(DIRECTIONS FOR THIS TASK): Continue the report on Sodexo's sales forecast, beginning right after its final sentence.

EXERCISE PASSAGE below:

Catering company Sodexo has warned that its fourth-quarter and half-year sales will fall more sharply than previously expected as the coronavirus pandemic remains strong in North America, Latin America and India.
The French firm, which provides catering for businesses, industrial sites, the military, government agencies, hospitals, schools and sports events, said that it expects sales for the fourth quarter ending on August 31 to fall 27%.
It forecast a 28% slump of approximately €3 billion in the second half of its fiscal year.
In April, the Paris-based firm forecast a 15% slump in the fourth quarter and a 25% fall for the second half.
Sodexo's third-quarter sales fell by a better-than-expected 29.9% to €3.9 billion versus an anticipated 33% fall, with its education and sports and leisure businesses the hardest hit.
With clients ranging from England's Royal Ascot Racecourse to the US Marine Corps, Sodexo said that sports and leisure sites had been forced to close while corporate services were hit by lockdowns and work-from-home policies.
In its education segment, down 53.9%, Sodexo said that with most schools and universities closing from mid-March, sales were limited to meals provided by local authorities to families in need.

End of EXERCISE PASSAGE.
DATA PROVIDED below:

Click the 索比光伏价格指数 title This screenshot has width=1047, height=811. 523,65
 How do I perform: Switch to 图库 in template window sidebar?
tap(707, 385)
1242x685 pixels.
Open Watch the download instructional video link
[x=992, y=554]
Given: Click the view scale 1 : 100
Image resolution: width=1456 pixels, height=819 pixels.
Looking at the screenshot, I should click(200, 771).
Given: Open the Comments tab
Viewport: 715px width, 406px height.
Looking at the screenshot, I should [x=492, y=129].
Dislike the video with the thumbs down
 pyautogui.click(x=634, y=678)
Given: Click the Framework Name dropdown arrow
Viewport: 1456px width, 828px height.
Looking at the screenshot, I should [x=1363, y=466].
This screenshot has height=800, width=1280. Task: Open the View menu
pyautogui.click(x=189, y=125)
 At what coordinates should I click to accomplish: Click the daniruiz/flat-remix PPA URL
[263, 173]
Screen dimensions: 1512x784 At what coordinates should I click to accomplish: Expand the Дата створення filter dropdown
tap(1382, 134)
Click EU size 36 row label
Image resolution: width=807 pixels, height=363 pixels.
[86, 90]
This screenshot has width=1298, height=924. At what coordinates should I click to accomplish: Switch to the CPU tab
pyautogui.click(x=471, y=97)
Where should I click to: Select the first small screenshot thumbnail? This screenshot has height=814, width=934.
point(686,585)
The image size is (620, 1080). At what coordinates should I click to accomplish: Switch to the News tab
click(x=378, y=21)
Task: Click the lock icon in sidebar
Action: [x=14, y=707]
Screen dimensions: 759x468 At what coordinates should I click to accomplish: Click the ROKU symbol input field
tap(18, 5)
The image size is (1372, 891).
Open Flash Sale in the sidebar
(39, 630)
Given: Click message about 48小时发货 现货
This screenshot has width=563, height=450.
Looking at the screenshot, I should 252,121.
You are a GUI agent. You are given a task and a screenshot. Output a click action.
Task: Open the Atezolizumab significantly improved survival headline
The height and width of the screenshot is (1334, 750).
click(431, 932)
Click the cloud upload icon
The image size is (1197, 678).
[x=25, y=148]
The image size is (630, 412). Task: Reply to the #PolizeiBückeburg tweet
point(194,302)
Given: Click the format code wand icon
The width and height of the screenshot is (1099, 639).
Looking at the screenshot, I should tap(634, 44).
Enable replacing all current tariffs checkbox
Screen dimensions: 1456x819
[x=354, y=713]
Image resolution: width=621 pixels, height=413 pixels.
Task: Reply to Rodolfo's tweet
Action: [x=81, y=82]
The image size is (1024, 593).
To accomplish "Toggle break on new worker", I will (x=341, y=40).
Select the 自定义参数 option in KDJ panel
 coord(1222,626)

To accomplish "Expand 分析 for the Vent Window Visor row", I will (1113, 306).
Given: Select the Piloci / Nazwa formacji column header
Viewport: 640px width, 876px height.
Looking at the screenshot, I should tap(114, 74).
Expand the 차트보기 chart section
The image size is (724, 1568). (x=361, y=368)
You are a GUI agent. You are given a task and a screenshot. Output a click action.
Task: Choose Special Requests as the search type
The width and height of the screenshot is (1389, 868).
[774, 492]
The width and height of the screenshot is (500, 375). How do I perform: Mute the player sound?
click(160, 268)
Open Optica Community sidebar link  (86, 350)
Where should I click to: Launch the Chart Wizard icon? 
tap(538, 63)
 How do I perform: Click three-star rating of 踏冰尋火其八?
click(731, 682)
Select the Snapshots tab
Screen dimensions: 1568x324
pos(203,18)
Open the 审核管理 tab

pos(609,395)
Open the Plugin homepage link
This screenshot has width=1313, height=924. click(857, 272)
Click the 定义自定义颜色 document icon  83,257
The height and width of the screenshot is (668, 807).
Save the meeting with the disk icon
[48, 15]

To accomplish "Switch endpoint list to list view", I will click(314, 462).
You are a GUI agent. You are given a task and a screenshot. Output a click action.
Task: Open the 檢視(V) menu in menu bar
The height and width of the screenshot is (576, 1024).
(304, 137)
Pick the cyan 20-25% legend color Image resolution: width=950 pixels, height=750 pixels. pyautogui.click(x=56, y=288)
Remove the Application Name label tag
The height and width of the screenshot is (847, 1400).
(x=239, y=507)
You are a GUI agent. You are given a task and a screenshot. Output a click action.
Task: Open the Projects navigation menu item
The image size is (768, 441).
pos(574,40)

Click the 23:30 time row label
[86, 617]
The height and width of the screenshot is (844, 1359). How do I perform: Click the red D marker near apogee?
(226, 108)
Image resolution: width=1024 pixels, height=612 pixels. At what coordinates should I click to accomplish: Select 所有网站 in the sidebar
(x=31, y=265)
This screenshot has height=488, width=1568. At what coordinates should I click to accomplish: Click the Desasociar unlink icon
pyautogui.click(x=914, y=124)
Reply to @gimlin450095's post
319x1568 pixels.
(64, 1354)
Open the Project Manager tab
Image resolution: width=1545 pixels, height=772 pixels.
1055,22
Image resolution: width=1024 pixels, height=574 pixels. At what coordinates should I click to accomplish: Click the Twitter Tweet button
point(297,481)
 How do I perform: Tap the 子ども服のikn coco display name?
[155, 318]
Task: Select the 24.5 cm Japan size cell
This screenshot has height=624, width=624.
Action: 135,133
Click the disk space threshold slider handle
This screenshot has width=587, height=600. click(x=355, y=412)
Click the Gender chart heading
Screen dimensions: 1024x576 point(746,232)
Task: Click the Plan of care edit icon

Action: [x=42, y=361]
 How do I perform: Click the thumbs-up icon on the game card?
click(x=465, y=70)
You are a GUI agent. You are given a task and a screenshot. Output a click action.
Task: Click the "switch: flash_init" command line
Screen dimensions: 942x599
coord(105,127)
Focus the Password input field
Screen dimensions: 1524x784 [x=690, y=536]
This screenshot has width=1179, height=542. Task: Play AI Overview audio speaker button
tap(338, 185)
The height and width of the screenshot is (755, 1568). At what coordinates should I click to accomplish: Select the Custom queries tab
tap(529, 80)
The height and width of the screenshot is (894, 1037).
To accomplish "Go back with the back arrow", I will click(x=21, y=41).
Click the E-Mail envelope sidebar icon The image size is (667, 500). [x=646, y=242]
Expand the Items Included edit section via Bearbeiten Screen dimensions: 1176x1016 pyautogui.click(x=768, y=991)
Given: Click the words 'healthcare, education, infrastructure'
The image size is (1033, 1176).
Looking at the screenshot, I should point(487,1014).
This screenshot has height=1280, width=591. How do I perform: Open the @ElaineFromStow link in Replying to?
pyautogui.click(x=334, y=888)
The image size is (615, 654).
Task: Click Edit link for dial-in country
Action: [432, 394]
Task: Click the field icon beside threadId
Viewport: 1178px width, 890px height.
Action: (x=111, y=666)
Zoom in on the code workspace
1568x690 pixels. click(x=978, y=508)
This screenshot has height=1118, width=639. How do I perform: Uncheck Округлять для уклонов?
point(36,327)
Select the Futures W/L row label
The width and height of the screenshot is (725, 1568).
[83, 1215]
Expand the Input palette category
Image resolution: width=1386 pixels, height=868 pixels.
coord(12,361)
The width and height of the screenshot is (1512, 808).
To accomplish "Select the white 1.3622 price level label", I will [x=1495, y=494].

End of DATA PROVIDED.

(SOLVED PROBLEM):
"Still A Lot Of Uncertainty"
"I hope we have touched the bottom, but there is still a lot of uncertainty," CEO Denis Machuel said on a call, adding that the group would be better placed to make predictions when it publishes its next earnings in October, after schools and offices reopen.
"Facilities management has held up well, notably the cleaning and disinfection services, which saw good growth, and will continue to in the coming weeks and months," Machuel said. The division also provides security, maintenance and reception services.
Sodexo also mitigated the loss of hospital retail sales from the lack of visitors by selling groceries to medical staff, he added.
At the end of May, Sodexo had nearly €5 billion in liquidity.